After 25 years of AI health tech research, computers are slowly beginning to listen to patients
Patients' experiences of health conditions are slowly being integrated into health care AI studies, a review of 25 years of studies has found.
In a new paper published in The Lancet Digital Health along with an associated opinion piece, experts from the University of Birmingham and University Hospitals Birmingham have looked at more than 600 interventional studies on AI health care technologies.
While the team found that only 24% of studies have a patient-reported outcome element included in their work, there has been an increase in the number of such studies in recent years, with 2021 and 2022 seeing nearly two-thirds of all studies including patient-reported outcome elements.
Dr. Samantha Cruz Rivera from the Centre for patient-reported Outcomes at the University of Birmingham said, "The opportunities for AI to revolutionize health care are only going to make patients' lives better if those models consider how patients actually feel and respond to health care interventions. Our review shows that patient-reported outcomes, such as measures of symptom burden and quality of life, are increasingly being incorporated into AI studies, which is very encouraging.
"The future could see AI health care tech analyzing and raising an alert if a patient's health is declining, but such a future is going to depend on having large-scale patient-reported outcome datasets so that AI can support or drive care in a specific condition, and incorporate patient experience. Integrating PROs within AI can support the humanization of AI for health and ensure that the patient's voice is not lost in a rush to digitize and automate health care."
Chronic health leading the way
The research into patient-reported outcomes is a key theme of the National Institute for Health and Care Research (NIHR) Birmingham Biomedical Research Centre. The team involved in this paper say that the adoption of PROs for testing AI health care technologies in chronic conditions demonstrates how important patient voices are for long-term health management.

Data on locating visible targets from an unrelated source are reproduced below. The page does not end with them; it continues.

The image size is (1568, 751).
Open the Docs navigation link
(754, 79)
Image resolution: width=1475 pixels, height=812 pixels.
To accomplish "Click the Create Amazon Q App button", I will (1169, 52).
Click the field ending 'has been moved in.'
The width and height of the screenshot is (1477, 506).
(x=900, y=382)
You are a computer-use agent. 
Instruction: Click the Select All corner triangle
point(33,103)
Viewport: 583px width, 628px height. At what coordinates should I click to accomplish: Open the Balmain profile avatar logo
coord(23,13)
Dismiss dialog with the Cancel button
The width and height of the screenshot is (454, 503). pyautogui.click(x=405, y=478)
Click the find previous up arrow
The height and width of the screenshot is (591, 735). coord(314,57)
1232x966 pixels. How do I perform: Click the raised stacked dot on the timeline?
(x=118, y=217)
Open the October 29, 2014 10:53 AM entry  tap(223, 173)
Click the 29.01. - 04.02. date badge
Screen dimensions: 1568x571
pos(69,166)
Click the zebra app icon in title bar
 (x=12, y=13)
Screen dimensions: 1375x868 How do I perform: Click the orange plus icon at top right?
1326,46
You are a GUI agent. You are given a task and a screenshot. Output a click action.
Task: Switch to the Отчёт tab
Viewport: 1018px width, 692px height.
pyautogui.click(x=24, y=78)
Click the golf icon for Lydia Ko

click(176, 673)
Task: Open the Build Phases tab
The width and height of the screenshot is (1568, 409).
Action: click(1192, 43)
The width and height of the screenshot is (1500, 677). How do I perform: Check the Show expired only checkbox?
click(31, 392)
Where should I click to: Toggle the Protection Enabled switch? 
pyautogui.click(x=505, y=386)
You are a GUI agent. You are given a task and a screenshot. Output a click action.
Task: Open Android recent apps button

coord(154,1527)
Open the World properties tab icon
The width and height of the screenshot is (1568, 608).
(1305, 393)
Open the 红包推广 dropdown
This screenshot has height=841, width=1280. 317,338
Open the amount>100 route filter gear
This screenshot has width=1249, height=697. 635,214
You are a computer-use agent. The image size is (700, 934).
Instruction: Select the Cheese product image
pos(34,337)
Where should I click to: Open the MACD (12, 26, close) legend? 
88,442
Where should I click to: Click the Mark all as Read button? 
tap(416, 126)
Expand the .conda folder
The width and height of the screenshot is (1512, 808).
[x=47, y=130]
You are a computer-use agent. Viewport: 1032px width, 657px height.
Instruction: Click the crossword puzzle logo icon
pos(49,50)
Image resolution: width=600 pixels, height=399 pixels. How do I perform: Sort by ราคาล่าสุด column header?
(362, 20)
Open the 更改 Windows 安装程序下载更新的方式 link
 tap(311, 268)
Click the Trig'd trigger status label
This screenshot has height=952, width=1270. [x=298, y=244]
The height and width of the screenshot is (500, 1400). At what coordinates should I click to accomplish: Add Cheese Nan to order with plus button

Melanie Calvert, Professor of Outcomes Methodology at the University of Birmingham, said, "Managing long term health conditions places a huge burden on patients and their families, but also the NHS and social care system. AI systems can help support patients and health care systems to aid decision-making, improve workflow and lead to more efficient care with improved outcomes. Encouragingly, we are seeing more research into AI tech solutions for chronic conditions incorporating patient-reported outcomes.
"It's clear that having technology that can analyze and predict patient outcomes to help prioritize care is going to be a part of health care's future. However, we must ensure that the patient-reported outcome data used to train the AI systems are applicable to the population they are intended to serve. If we don't do this, the gaps between advantaged and disadvantaged populations will only get worse."
Chronic conditions with the highest numbers of AI studies incorporating PROs:
- Osteoarthritis—57% (16 of 28 trials)
- Mental and behavioral health—54% (38 of 70 trials)
- Endocrine, nutritional, and metabolic health, such as diabetes—46% (22 of 48 trials); and
- Neurological system health—41% (18 of 44 trials).
More information: The role of patient-reported outcome measures in trials of artificial intelligence health technologies: a systematic evaluation of ClinicalTrials.gov records (1997–2022), The Lancet Digital Health (2023).